Plant care products such as pesticides, seeds, and chemicals must be applied properly. Failure to do so risks harming the operator, the environment, and the host plant. Furthermore, improper application may be illegal if it is in violation of a label.

Once a pesticide, pesticide, or other product is selected for application, two numbers must be known: the application rate and the size of the area to be treated, application rate. Calibration is a continuous procedure that must be regularly performed by the pesticide applicator.

Equipment calibration is the final step prior to applying the product. Calibration is adjusting application equipment so it delivers the correct amount of product. Calibration is critical because there is often a thin line between the rate at which a product will perform as directed and the rate at which damage occurs.

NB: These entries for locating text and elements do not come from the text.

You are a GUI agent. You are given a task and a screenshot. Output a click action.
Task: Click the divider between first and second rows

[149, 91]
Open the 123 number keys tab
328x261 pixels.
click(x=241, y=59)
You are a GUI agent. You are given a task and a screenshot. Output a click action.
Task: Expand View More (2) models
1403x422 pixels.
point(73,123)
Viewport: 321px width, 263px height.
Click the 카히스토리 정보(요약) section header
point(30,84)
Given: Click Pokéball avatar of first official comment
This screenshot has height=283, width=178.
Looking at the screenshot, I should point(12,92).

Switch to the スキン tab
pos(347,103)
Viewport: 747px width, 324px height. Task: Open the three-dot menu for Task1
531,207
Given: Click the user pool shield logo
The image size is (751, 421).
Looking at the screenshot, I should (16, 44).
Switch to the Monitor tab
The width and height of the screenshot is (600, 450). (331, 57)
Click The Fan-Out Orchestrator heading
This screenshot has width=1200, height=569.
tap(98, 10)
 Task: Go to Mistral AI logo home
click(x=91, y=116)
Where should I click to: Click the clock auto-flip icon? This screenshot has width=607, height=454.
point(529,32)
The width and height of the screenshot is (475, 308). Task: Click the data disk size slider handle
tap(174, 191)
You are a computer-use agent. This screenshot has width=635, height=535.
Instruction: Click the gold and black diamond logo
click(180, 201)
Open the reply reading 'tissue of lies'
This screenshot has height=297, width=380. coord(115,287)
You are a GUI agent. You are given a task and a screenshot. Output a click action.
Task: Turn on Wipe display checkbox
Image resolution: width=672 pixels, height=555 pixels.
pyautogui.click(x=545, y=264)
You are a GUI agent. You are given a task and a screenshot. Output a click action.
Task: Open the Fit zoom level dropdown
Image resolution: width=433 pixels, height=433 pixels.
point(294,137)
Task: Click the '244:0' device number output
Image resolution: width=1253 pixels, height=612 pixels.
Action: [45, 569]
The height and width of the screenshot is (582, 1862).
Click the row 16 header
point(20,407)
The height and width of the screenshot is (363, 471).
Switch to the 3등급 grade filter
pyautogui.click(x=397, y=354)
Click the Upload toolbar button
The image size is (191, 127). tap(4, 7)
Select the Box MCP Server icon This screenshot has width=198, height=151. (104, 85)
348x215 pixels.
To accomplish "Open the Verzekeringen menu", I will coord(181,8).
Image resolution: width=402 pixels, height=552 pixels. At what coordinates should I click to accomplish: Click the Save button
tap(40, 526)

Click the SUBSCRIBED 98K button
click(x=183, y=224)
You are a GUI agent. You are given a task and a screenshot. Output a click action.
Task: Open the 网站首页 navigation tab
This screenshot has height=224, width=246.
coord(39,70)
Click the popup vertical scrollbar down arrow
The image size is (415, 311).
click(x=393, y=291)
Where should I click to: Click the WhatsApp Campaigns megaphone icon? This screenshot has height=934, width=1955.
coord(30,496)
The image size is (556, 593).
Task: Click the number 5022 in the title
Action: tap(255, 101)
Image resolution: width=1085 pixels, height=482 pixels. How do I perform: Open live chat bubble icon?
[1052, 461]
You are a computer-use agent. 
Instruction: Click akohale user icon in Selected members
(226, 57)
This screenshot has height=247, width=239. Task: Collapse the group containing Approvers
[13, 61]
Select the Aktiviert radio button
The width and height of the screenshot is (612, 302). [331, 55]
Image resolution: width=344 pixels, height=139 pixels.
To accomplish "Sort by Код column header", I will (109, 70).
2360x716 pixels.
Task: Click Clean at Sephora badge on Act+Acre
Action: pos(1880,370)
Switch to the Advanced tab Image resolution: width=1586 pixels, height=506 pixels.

Determining the size of treatment area is not difficult if you break the area into known shapes: circles, rectangles, and triangles. Applying basic formulas for those shapes enables the area to be readily determined.

The treatment area is usually expressed in terms of square feet. Farmers usually use acres as their standard of measurement but expressing urban landscapes in terms of acres is not practical in most situations.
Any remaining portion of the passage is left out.